French President, Mr Jacques Chirac, has endorsed a controversial call by German Chancellor Gerhard Schroeder for a revamp of the North Atlantic Treaty Organisation .
"Europe and the United States are real partners. So we need to dialogue and listen to each other more," Chirac told a NATO summit with President Bush, according to speaking notes released by Chirac's staff.
"We must also, as the German chancellor has underlined, continue to take account of the changes that have occurred on the European continent," Chirac said, referring to the end of the Cold War and the rise of an enlarged and increasingly integrated European Union.

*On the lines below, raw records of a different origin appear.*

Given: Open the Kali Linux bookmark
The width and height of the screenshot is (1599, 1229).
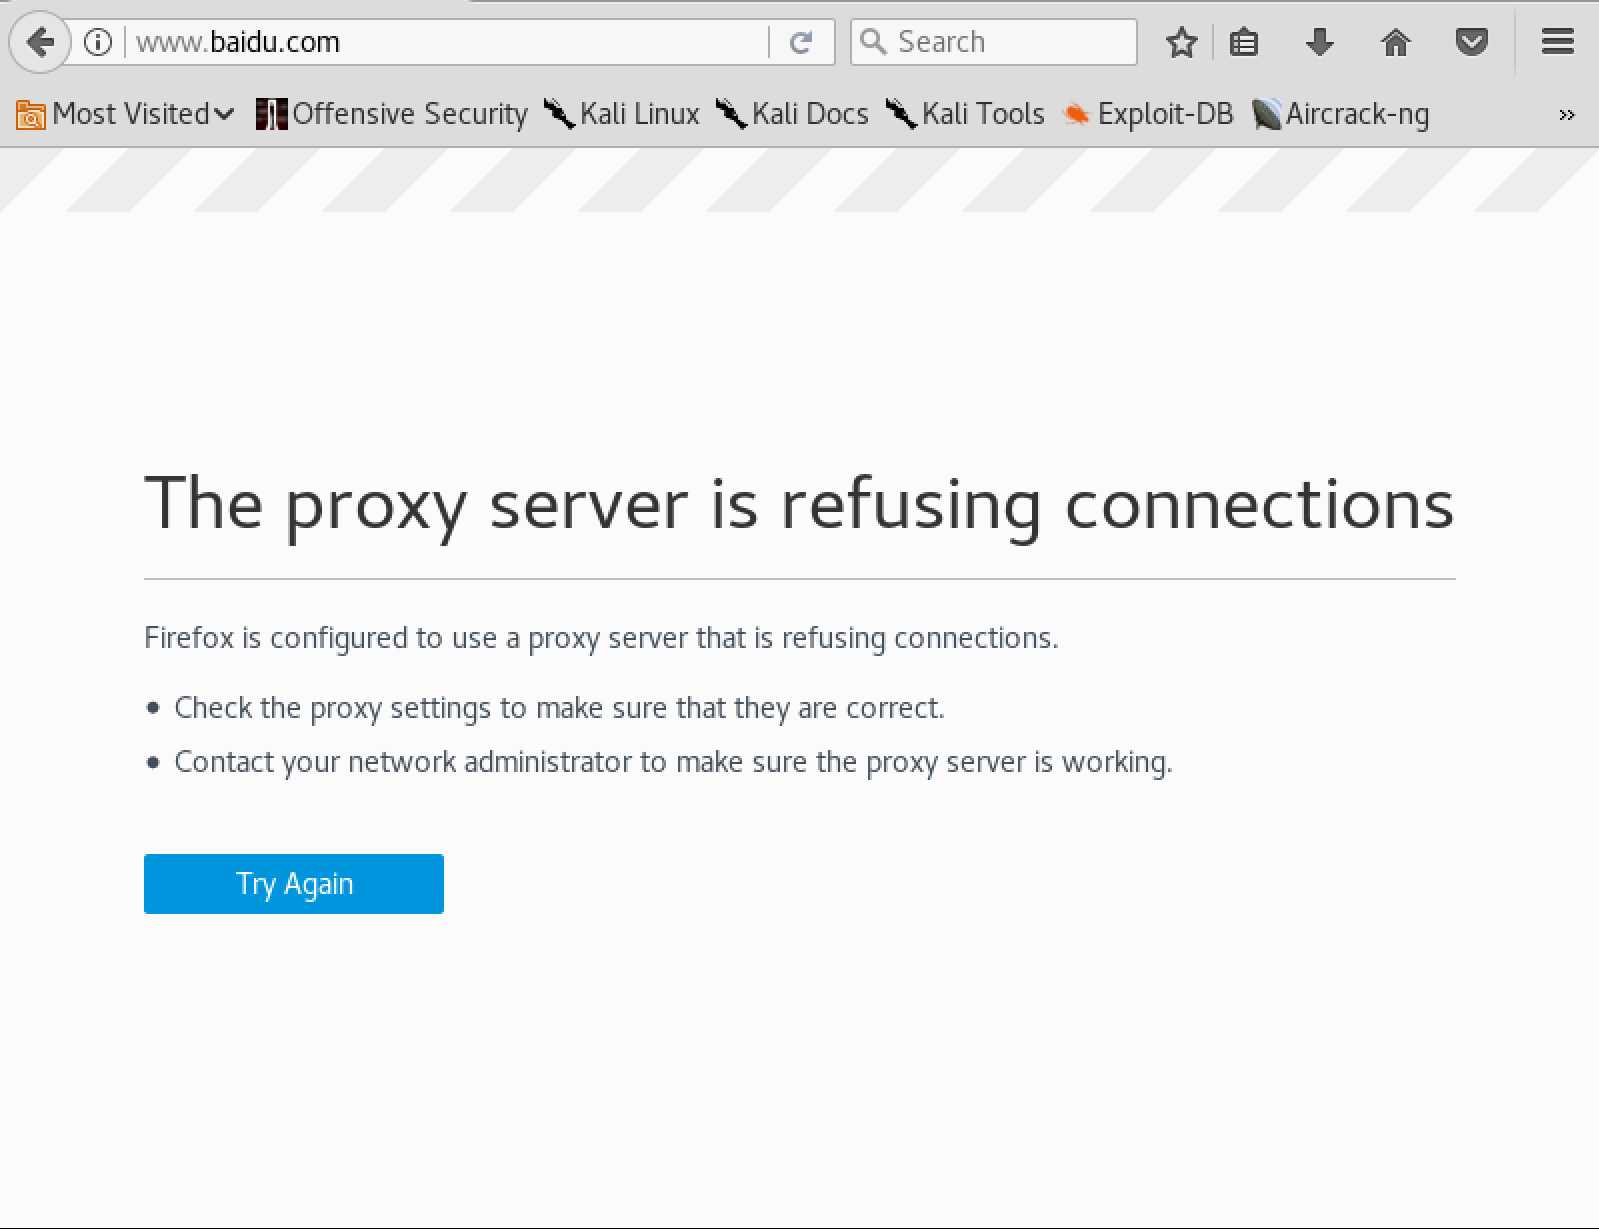Looking at the screenshot, I should tap(622, 114).
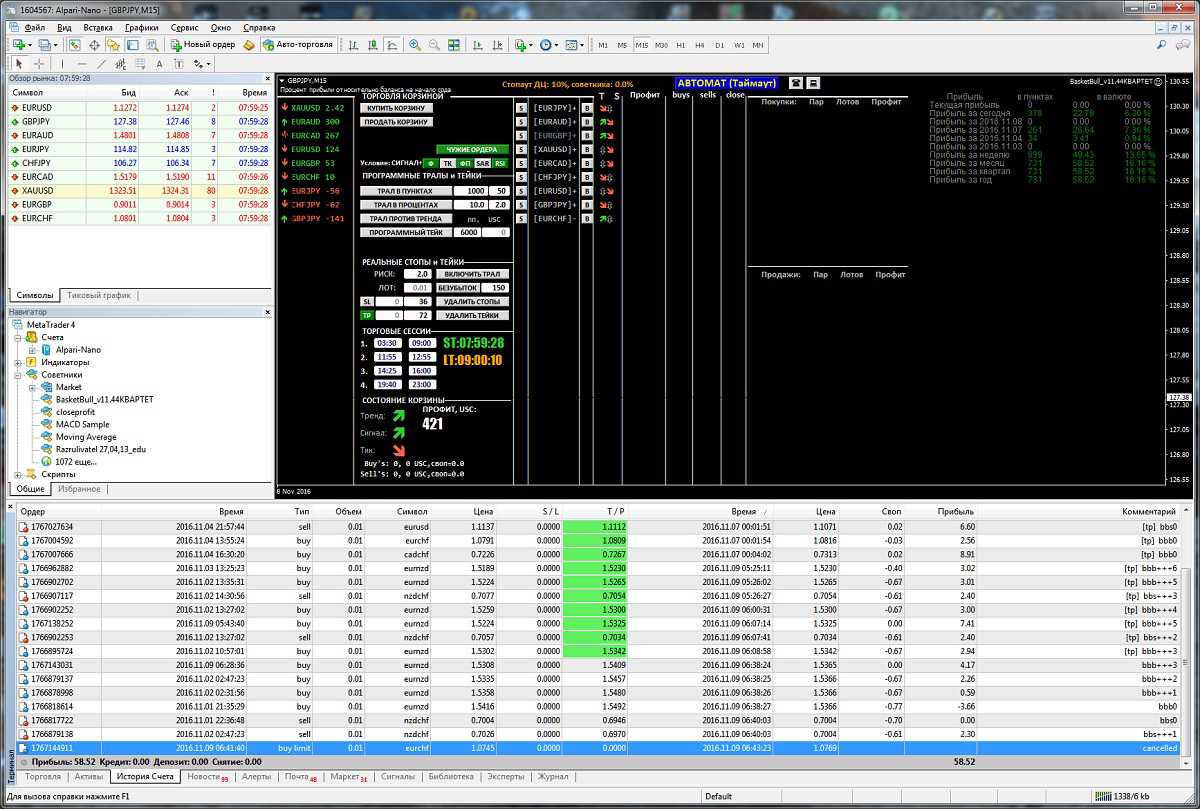Expand the Индикаторы node in Navigator
The width and height of the screenshot is (1200, 809).
pos(19,362)
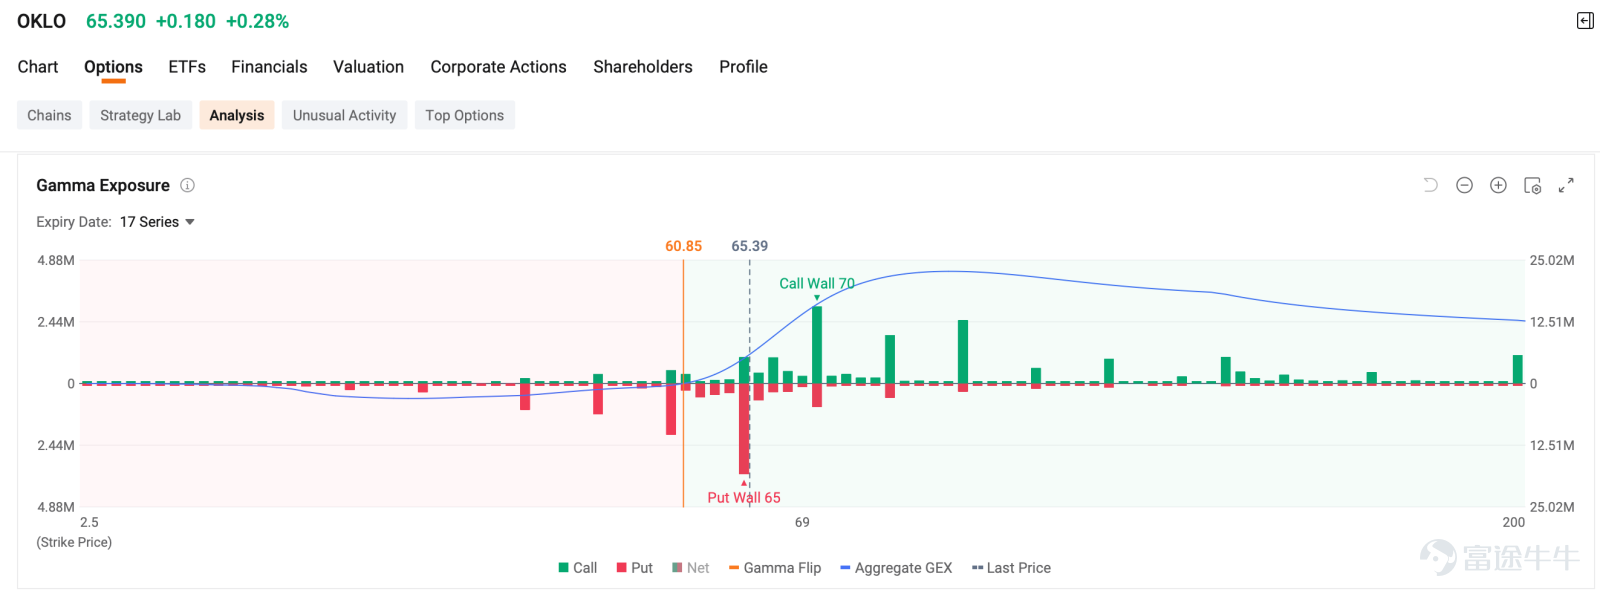This screenshot has height=594, width=1600.
Task: Open the Valuation tab
Action: click(x=368, y=67)
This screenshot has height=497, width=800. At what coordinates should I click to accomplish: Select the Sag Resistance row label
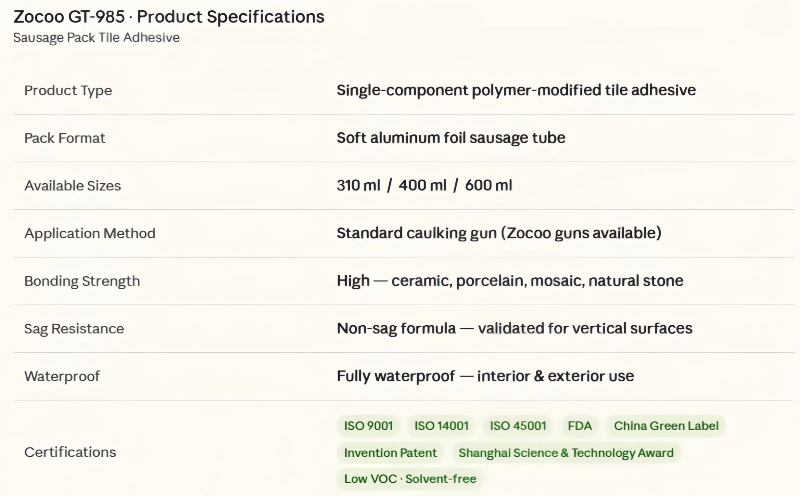click(74, 329)
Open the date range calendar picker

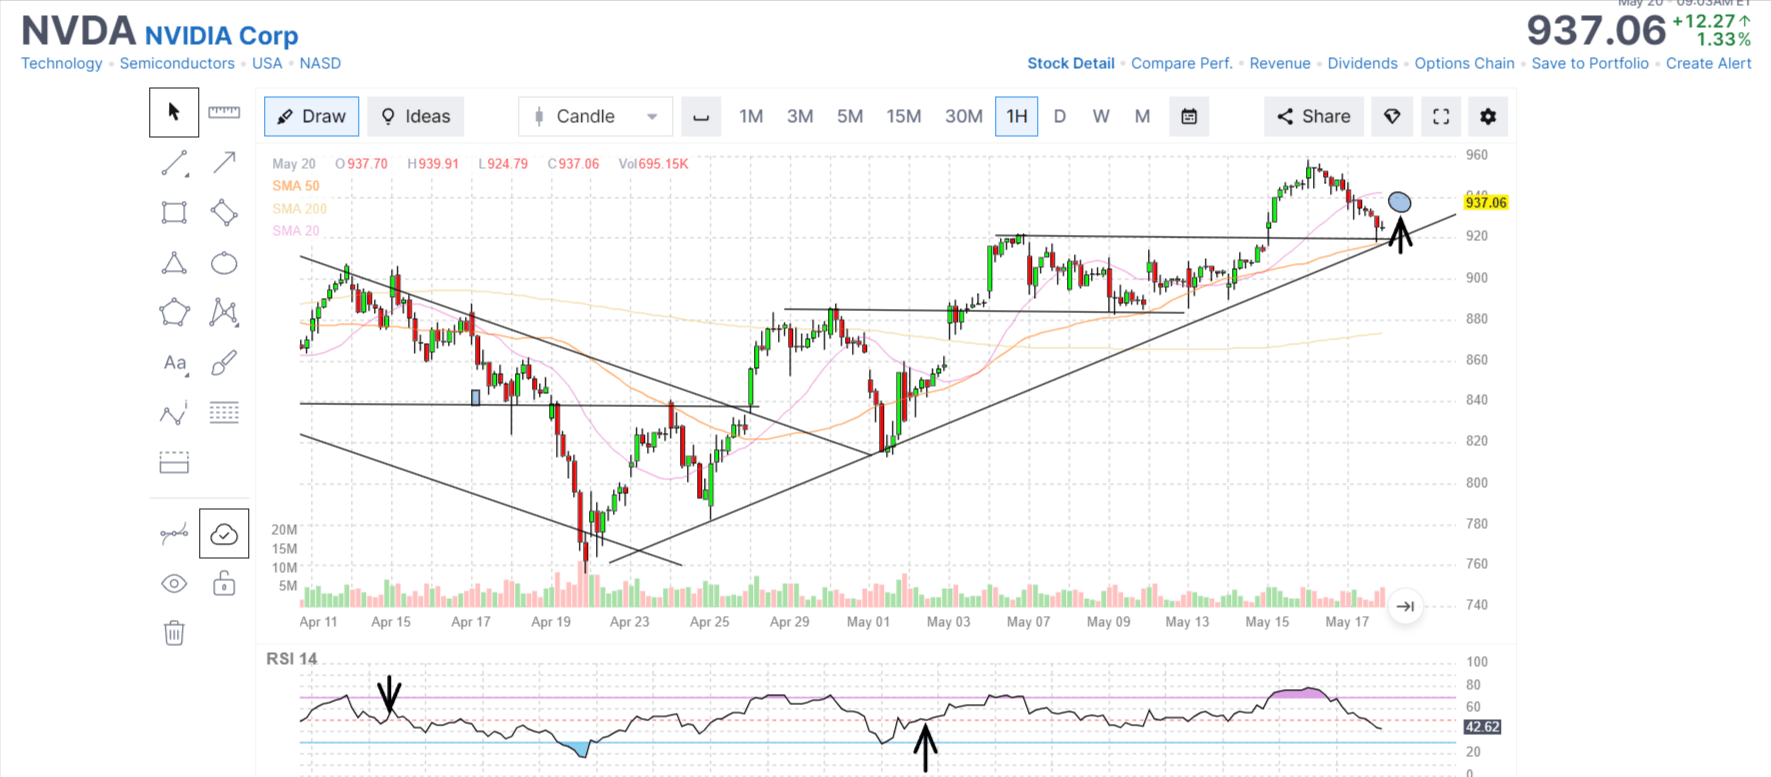pyautogui.click(x=1189, y=117)
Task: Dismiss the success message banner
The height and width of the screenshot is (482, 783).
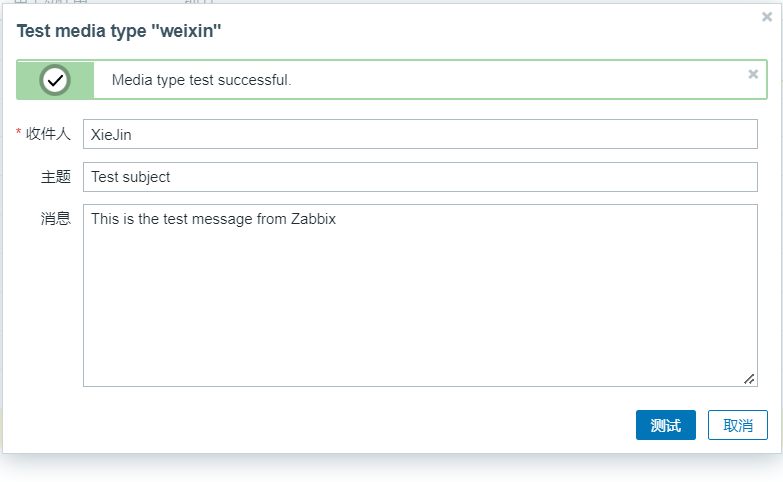Action: tap(753, 74)
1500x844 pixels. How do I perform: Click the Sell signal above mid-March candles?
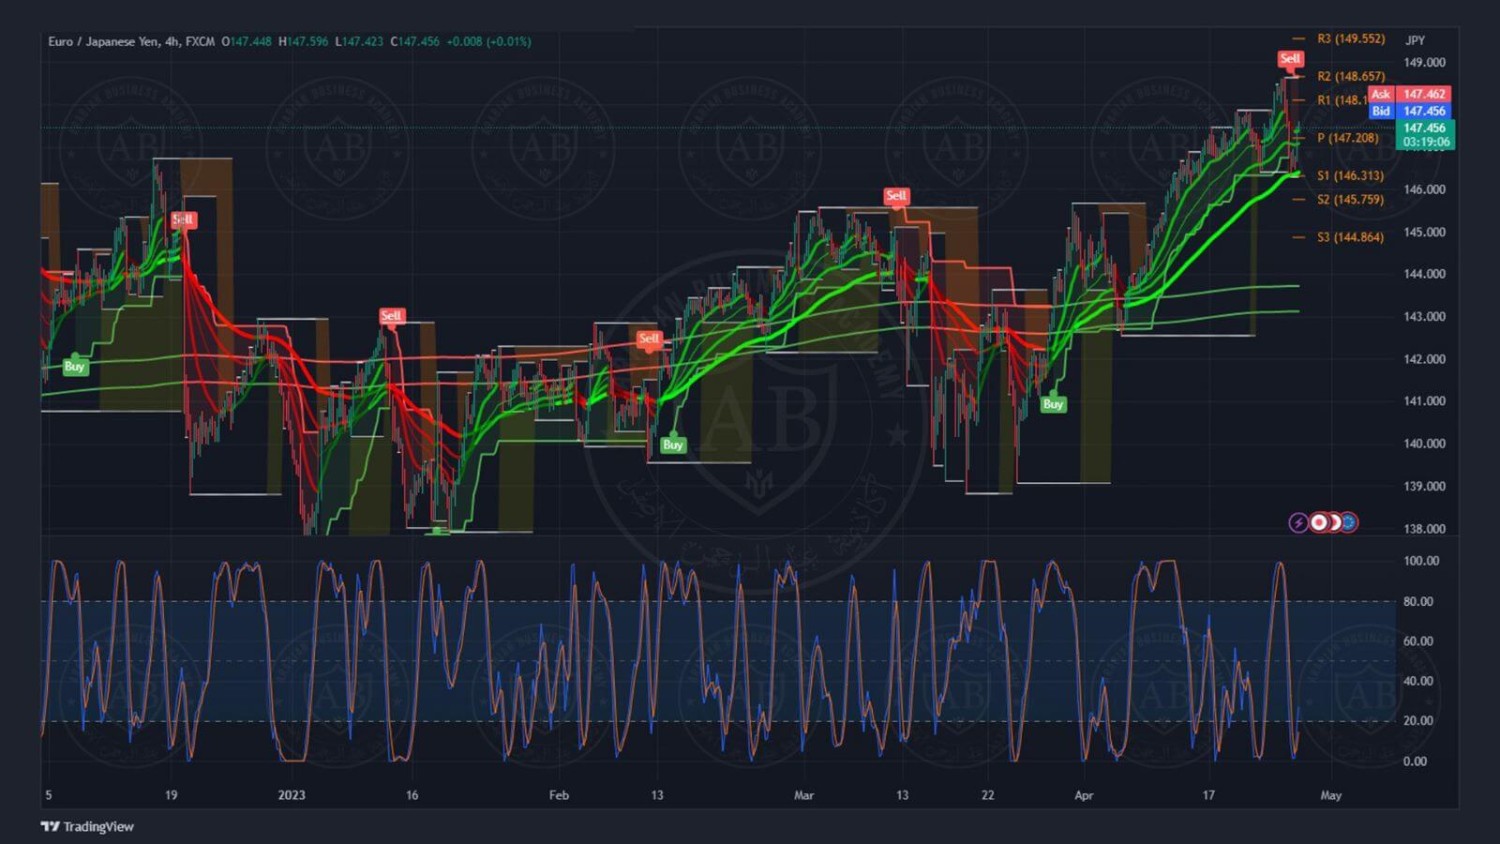pos(896,196)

Schroeder said in a speech delivered to a Munich security conference 10 days ago that NATO was "no longer the primary venue where transatlantic partners discuss and coordinate strategies" and suggested a high-level panel should recommend how it could be reformed.
Some analysts interpreted Schroeder's call as implying that the EU, rather than NATO, should be the main partner in future transatlantic co-operation.
Chirac too pointed to the EU's growing defence cooperation and said it was an asset, not a threat, to NATO.
"European defence is progressing. This development is an opportunity for our alliance, because a stronger, more united Europe, obviously means a stronger, more efficient Atlantic alliance," he said.
While NATO "is and will remain a fundamental element of our security," a briefing from the Supreme Allied Commander in Europe had given a timely reminder that "our alliance is first and foremost a military alliance," Chirac said.
US officials continue to stress the centrality of NATO, which the United States founded and still dominates.
A senior US official, briefing reporters on Monday, quoted Bush as saying the United States "views NATO as the principle forum for transatlantic cooperation, transatlantic action and transatlantic discussion."
Chirac did not mention Schroeder's call for a panel of experts, which NATO Secretary-General Jaap de Hoop Scheffer and Defense Secretary Donald Rumsfeld rejected at the time.
De Hoop Scheffer said NATO was working fine and did not need a panel of experts to analyze or advise it.